EXERCISE GOAL ::
The output should be exactly the lines from the one containing "This screenshot has height=400, width=600." through the last line of the records, and only those.

STUDY MATERIAL ::
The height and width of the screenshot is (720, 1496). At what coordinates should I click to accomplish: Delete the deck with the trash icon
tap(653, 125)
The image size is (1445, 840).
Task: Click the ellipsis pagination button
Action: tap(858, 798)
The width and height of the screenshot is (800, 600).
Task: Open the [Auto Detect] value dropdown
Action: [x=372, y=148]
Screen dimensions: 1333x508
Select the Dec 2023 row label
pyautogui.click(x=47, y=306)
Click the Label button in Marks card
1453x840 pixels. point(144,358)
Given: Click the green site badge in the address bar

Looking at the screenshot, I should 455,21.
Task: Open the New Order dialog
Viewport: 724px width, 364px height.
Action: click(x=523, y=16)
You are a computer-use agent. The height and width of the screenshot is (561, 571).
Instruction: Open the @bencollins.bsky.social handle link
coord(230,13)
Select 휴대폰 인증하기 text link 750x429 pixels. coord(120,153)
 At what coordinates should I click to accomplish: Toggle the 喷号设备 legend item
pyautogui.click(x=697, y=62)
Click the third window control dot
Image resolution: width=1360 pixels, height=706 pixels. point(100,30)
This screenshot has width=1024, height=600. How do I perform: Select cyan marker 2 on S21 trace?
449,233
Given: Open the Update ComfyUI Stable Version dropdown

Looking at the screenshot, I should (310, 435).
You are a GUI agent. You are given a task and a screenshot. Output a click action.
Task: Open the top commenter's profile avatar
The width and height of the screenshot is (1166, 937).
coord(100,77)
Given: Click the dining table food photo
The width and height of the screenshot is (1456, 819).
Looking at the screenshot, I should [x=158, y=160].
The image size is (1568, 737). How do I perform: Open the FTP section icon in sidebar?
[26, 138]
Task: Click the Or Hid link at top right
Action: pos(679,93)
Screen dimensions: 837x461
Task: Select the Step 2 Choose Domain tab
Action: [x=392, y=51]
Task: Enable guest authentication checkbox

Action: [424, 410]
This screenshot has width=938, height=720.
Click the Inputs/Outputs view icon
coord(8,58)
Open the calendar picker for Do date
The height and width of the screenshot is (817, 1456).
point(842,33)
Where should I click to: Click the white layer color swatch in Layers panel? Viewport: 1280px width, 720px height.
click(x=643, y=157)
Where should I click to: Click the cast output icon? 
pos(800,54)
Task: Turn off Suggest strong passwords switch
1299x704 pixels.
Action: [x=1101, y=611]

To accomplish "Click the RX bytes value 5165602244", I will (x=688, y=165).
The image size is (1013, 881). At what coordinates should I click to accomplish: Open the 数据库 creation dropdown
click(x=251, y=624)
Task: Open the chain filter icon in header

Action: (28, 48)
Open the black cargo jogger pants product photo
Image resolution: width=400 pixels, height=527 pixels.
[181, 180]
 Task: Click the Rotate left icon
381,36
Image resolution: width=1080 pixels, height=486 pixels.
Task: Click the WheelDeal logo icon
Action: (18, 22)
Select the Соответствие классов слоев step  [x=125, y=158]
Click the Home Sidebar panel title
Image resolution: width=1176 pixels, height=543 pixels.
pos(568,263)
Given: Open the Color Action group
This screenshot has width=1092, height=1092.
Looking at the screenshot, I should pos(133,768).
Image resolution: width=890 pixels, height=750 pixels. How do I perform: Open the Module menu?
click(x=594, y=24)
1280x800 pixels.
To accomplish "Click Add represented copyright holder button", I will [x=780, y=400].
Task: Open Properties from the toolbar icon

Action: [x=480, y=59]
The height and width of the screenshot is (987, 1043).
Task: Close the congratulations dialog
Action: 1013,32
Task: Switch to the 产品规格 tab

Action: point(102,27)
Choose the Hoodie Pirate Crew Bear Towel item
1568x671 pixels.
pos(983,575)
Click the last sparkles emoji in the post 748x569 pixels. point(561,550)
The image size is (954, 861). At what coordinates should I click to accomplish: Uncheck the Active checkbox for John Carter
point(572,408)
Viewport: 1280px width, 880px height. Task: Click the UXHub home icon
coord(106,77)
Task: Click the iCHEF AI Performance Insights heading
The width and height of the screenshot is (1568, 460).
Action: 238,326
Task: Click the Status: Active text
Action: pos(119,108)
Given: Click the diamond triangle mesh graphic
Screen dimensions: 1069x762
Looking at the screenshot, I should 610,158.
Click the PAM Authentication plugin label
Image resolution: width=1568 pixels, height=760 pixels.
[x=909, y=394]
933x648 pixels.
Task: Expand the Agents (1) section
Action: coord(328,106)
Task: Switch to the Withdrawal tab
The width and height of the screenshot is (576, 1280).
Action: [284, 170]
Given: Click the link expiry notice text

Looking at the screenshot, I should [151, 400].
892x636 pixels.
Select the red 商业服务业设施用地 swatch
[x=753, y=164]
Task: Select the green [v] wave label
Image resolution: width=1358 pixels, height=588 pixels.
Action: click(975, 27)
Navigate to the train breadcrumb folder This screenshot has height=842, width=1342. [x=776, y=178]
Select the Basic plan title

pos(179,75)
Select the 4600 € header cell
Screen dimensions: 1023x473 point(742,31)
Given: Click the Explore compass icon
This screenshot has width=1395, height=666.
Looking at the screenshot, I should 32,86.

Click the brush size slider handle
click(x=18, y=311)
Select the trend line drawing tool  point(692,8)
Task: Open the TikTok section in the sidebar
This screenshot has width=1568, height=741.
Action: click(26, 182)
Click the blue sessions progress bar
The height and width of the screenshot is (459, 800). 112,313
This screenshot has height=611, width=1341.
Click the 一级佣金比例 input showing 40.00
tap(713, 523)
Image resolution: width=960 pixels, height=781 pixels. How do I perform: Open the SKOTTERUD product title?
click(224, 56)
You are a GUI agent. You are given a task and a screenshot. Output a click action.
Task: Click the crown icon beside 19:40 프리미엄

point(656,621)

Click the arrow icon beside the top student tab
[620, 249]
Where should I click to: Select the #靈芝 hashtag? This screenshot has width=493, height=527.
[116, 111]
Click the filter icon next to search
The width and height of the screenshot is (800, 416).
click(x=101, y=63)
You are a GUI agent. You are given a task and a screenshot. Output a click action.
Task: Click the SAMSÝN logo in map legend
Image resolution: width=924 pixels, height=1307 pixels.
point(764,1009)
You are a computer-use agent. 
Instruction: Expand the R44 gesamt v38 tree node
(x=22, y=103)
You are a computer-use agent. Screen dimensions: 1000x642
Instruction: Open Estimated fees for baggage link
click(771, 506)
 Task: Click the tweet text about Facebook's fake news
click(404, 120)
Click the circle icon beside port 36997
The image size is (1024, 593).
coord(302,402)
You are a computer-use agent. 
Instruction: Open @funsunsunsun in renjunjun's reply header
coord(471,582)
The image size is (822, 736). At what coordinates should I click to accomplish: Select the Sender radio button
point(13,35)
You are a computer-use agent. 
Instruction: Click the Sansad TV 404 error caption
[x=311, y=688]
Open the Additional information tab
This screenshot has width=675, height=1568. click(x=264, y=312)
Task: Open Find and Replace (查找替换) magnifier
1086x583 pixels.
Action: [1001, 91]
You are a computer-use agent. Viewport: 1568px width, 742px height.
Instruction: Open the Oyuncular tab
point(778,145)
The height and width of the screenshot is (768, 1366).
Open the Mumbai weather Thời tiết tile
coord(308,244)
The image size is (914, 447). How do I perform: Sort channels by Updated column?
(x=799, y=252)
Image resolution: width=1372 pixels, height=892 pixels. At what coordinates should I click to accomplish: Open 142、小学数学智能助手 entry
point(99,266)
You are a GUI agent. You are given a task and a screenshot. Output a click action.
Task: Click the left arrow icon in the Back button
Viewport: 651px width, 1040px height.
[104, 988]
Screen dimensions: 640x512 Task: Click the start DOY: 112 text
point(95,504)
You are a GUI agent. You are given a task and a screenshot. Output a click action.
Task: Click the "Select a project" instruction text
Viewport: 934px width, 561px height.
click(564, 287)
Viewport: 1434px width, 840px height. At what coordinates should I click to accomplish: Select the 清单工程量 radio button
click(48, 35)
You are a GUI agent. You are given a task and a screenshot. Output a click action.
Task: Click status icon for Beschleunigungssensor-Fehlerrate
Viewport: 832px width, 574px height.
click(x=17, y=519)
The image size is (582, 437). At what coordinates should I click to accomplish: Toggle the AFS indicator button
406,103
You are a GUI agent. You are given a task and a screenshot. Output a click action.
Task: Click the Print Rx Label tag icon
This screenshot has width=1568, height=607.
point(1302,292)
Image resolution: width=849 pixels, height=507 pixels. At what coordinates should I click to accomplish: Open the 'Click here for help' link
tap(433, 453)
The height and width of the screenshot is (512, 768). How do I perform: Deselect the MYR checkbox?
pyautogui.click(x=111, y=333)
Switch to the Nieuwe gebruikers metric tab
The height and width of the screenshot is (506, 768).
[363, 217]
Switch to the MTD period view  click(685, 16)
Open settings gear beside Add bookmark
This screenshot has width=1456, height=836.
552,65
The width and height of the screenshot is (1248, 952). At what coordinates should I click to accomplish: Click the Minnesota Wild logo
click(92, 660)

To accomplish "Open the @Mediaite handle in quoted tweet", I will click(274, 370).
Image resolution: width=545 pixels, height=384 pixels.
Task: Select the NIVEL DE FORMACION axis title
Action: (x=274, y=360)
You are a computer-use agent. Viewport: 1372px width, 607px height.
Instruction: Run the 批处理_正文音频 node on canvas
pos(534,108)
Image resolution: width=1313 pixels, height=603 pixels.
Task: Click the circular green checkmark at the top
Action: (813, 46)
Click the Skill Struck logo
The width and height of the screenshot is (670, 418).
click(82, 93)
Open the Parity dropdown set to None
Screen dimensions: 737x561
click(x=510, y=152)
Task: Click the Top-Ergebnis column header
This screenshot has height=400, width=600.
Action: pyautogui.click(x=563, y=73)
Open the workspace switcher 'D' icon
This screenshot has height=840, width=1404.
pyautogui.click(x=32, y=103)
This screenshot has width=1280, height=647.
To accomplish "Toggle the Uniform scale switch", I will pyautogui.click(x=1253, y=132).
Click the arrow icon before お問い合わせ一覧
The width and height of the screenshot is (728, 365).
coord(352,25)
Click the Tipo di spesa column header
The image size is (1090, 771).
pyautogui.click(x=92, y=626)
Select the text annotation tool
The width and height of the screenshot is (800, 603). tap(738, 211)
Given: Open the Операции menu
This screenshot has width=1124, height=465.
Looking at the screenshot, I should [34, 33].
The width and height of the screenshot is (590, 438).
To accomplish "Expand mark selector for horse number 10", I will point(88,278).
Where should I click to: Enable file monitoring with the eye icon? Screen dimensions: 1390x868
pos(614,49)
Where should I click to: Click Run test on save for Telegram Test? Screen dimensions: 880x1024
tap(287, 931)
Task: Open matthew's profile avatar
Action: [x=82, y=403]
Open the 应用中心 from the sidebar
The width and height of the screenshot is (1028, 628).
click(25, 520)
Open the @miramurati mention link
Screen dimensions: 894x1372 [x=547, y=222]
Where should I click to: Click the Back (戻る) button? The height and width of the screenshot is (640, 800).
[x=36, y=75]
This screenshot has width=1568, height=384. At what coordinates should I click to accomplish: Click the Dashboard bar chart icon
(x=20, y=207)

TASK ANSWER ::
This screenshot has height=400, width=600.
Action: pyautogui.click(x=563, y=73)
Open the workspace switcher 'D' icon
This screenshot has height=840, width=1404.
pyautogui.click(x=32, y=103)
This screenshot has width=1280, height=647.
To accomplish "Toggle the Uniform scale switch", I will pyautogui.click(x=1253, y=132).
Click the arrow icon before お問い合わせ一覧
The width and height of the screenshot is (728, 365).
coord(352,25)
Click the Tipo di spesa column header
The image size is (1090, 771).
pyautogui.click(x=92, y=626)
Select the text annotation tool
The width and height of the screenshot is (800, 603). tap(738, 211)
Given: Open the Операции menu
This screenshot has width=1124, height=465.
Looking at the screenshot, I should [34, 33].
The width and height of the screenshot is (590, 438).
To accomplish "Expand mark selector for horse number 10", I will point(88,278).
Where should I click to: Enable file monitoring with the eye icon? Screen dimensions: 1390x868
pos(614,49)
Where should I click to: Click Run test on save for Telegram Test? Screen dimensions: 880x1024
tap(287, 931)
Task: Open matthew's profile avatar
Action: [x=82, y=403]
Open the 应用中心 from the sidebar
The width and height of the screenshot is (1028, 628).
click(25, 520)
Open the @miramurati mention link
Screen dimensions: 894x1372 [x=547, y=222]
Where should I click to: Click the Back (戻る) button? The height and width of the screenshot is (640, 800).
[x=36, y=75]
This screenshot has width=1568, height=384. At what coordinates should I click to accomplish: Click the Dashboard bar chart icon
(x=20, y=207)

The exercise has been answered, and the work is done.